ReVision: 通过时间视觉冗余缩减扩展计算机操作智能体

摘要

计算机使用智能体（CUA）依赖对图形用户界面的视觉观察，每张截图会被编码为大量视觉令牌。随着交互轨迹的延长，令牌成本急剧上升，在固定上下文和计算预算下限制了可纳入的历史信息量。与其他领域不同，这导致使用历史信息时性能几乎没有提升或提升极其有限。针对这一低效问题，我们提出ReVision方法——通过训练多模态语言模型处理轨迹数据，利用可学习的补丁选择器比较连续截图中补丁表征，在保留模型所需空间结构的同时移除冗余视觉补丁。在OSWorld、WebTailBench和AgentNetBench三个基准测试中，使用Qwen2.5-VL-7B处理包含5张历史截图的轨迹时，ReVision在无丢弃基线基础上平均减少46%的令牌使用量，同时将成功率提升3%。这建立了清晰的效率增益，使智能体能够用更少的令牌处理更长的轨迹。借助这种改进的效率，我们重新审视历史信息在CUA中的作用，发现当移除冗余后，纳入更多历史观察可持续提升性能。

English

Computer-use agents (CUAs) rely on visual observations of graphical user interfaces, where each screenshot is encoded into a large number of visual tokens.
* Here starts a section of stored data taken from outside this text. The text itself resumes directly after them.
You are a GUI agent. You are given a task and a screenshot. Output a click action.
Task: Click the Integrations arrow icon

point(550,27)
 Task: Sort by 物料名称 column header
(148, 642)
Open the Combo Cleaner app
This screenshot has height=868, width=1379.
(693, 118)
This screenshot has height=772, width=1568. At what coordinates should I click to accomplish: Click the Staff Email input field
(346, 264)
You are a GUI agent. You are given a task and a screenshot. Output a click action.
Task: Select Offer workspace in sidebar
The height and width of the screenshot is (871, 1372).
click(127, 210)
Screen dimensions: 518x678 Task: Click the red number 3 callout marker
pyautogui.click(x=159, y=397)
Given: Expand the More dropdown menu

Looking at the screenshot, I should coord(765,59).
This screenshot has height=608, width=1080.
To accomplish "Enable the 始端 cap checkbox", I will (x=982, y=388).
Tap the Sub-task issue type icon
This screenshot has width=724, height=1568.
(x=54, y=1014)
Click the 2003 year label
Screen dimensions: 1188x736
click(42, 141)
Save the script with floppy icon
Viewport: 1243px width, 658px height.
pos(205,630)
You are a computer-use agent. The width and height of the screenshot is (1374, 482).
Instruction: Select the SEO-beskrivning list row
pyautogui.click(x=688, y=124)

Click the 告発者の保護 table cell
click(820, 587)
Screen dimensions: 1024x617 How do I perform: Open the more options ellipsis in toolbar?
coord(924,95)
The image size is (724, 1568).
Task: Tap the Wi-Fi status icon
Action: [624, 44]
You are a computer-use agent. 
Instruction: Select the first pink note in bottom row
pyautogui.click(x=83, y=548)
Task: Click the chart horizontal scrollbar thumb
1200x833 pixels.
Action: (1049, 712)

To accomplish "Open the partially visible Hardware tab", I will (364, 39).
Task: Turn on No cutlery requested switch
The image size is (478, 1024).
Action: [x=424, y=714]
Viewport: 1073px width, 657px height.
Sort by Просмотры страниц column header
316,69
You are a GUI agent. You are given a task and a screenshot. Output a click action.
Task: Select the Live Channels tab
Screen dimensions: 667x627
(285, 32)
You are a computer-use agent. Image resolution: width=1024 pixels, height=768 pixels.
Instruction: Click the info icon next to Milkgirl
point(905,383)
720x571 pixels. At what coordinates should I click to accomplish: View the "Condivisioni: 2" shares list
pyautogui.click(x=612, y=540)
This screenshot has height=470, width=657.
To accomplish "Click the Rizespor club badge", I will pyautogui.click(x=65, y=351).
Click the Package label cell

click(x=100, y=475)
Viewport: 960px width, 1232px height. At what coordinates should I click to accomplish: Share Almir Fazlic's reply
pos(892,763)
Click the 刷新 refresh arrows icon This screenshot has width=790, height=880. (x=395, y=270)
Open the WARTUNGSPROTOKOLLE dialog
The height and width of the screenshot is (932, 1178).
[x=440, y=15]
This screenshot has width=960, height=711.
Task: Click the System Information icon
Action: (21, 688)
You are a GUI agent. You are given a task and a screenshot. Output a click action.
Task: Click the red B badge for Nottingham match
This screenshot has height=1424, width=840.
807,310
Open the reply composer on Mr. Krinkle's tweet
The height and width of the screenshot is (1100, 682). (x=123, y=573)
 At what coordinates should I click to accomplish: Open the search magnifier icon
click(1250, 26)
As interaction trajectories grow, the token cost increases rapidly, limiting the amount of history that can be incorporated under fixed context and compute budgets. This has resulted in no or very limited improvement in the performance when using history unlike other domains. We address this inefficiency by introducing ReVision, which is used to train multimodal language models on trajectories where redundant visual patches are removed using a learned patch selector that compares patch representations across consecutive screenshots while preserving spatial structure required by the model. Across three benchmarks, OSWorld, WebTailBench, and AgentNetBench, when processing trajectories with 5 history screenshots using Qwen2.5-VL-7B, ReVision reduces token usage by 46% on average while improving success rate by 3% over the no drop baseline. This establishes a clear efficiency gain, enabling agents to process longer trajectories with fewer tokens. With this improved efficiency, we revisit the role of history in CUAs and find that performance continues to improve as more past observations are incorporated when redundancy is removed.